Ahora enmarcado en este mes de mayo, y por lo tanto en el eje de “La Esperanza ”, agregaría: ¡Cuántos
educadores desesperanzados! Es más, cambiaría “desilusionados” por “desesperanzados”,
ya que la esperanza se funda en certezas, las ilusiones generalmente no. Sin
esas certezas es muy fácil perder la visión esperanzadora, y sin logros, aunque
sea mínimos, aparecen las frustraciones.
¿Qué es lo que genera la esperanza? Y estoy hablando de esa esperanza que mueve
los proyectos de vida, hacia un horizonte personal y comunitario. Muchos la
atribuyen a la juventud, como una característica innata, aunque se escucha definirla
más como ingenuidad, la cual al enfrentarse con “la realidad” automáticamente se
convierte en nada. Esto muchas veces ocurre, y ahí habría que preguntarse en
qué estaba basada la esperanza o que tan frágil era, ya que ante la primera
dificultad se esfumó. Por otro lado muchos jóvenes están desesperanzados, pero
¿eso quiere decir que nunca más recobrarán la esperanza?

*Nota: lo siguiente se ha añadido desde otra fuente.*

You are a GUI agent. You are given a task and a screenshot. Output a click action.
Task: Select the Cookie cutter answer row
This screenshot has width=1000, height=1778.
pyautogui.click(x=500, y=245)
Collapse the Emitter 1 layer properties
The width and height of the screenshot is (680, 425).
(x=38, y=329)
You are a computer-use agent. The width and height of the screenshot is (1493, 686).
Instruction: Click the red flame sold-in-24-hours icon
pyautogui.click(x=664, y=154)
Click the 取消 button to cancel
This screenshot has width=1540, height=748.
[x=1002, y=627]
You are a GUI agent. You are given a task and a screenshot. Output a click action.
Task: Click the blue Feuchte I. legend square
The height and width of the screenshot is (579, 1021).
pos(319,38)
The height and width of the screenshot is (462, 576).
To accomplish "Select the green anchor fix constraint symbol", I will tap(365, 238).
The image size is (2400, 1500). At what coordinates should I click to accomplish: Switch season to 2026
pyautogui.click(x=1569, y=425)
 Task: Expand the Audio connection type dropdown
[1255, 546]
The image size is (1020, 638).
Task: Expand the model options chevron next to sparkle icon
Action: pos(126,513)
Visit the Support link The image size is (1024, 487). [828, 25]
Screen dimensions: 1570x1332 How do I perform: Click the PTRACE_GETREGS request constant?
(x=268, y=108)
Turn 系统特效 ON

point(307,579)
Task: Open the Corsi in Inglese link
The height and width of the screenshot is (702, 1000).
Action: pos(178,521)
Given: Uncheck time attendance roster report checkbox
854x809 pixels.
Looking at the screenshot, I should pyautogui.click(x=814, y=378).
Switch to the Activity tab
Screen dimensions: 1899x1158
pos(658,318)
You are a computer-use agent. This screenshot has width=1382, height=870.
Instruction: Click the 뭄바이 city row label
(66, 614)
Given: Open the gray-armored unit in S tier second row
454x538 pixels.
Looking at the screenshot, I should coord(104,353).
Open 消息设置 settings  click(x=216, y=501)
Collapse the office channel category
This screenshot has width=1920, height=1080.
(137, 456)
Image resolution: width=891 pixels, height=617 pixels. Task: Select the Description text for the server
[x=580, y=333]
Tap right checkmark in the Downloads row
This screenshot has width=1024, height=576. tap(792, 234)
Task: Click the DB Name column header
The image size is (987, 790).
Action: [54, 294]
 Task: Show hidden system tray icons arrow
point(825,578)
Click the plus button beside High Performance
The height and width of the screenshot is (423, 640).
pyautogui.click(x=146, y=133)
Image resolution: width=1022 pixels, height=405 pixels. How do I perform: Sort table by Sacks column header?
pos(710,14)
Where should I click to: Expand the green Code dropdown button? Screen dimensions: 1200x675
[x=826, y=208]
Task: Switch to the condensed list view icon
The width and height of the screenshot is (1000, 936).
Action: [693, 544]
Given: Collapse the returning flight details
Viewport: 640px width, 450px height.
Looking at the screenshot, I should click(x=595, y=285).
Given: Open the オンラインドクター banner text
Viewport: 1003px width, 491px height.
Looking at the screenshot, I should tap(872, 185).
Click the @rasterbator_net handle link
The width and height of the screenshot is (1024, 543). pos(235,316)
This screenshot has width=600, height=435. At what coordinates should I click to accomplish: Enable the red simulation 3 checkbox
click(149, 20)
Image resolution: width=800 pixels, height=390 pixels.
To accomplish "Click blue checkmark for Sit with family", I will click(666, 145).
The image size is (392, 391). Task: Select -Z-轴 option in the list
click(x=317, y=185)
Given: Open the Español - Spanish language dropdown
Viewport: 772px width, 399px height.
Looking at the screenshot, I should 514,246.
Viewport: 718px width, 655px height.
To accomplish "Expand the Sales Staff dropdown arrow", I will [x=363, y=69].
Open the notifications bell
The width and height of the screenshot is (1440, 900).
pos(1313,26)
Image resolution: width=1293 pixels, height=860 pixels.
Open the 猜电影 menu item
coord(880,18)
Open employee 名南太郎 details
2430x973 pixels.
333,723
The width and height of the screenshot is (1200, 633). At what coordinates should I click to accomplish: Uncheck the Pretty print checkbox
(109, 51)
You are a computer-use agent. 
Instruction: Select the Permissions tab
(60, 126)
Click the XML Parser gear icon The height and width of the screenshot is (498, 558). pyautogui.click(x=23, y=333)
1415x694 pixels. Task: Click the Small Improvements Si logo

Aclaración: por si alguien lee por primera vez uno de mis textos, cuando hablo
de educadores lo hago en sentido amplio, los políticos, los militantes
sociales, padres, empresarios, líderes religiosos, todos ellos educan, influyen
a otros.
Como educadores una de nuestras principales tareas es contagiar la esperanza,
hacerla sólida y fundada. Es la esperanza la que da sentido al caminar por este
mundo. Y es obvio que con educadores sin esperanza, no se puede pensar
transmisión alguna. El fatalismo siempre lleva a la inacción, a la rutina, a la
reproducción de las desigualdades.
La clave es ir a la fuente, y para los que creemos esa fuente es Dios (¿y
porque no para los que no creen también?). Él es quién nos sostiene y
fundamenta nuestra esperanza, si Él pudo vencer a la muerte ¿por qué nosotros
no podríamos vencer a las injusticias y a las estructuras de muerte? Ahí
tenemos una piedra sólida para apoyarnos y edificar. Ahora bien, más de unos
cuantos educadores cristianos y no cristianos pierden las esperanzas ante no
ver resultados, al no ver frutos. Porque nos cuesta entender que cuando no
estamos viendo frutos es por dos razones, porque no estamos viendo bien o
porque no estamos yendo por buen camino.
A veces nos planteamos objetivos que están muy lejos de nuestro alcance, es
todo un aprendizaje transitar la tensión entre lo posible y lo imposible.
Freire habla del “inédito viable”, que no es más que atreverse a desarrollar la
creatividad, y pensar nuevas formas de hacer las cosas, o hacer cosas que nunca
antes se hicieron (al menos por quien las piensa). Otro camino puede ser
ponerse objetivos simples, alcanzables, visibles, esas pequeñas cosas que nos
recuerdan que cambiar algo es posible.
Por último, rescato los planteos de la filosofa Hannah Arendt, que en su obra
“La condición humana” (1958) plantea que el milagro que salvará al mundo, es el
hecho de la natalidad. Cada persona que viene a este mundo es un nuevo
comienzo, una nueva oportunidad que toda la humanidad tiene de cambiar en cada
nacimiento. Solo tenemos que evitar que el mundo “aplaste” a las nuevas
generaciones. No dejemos que les roben la esperanza.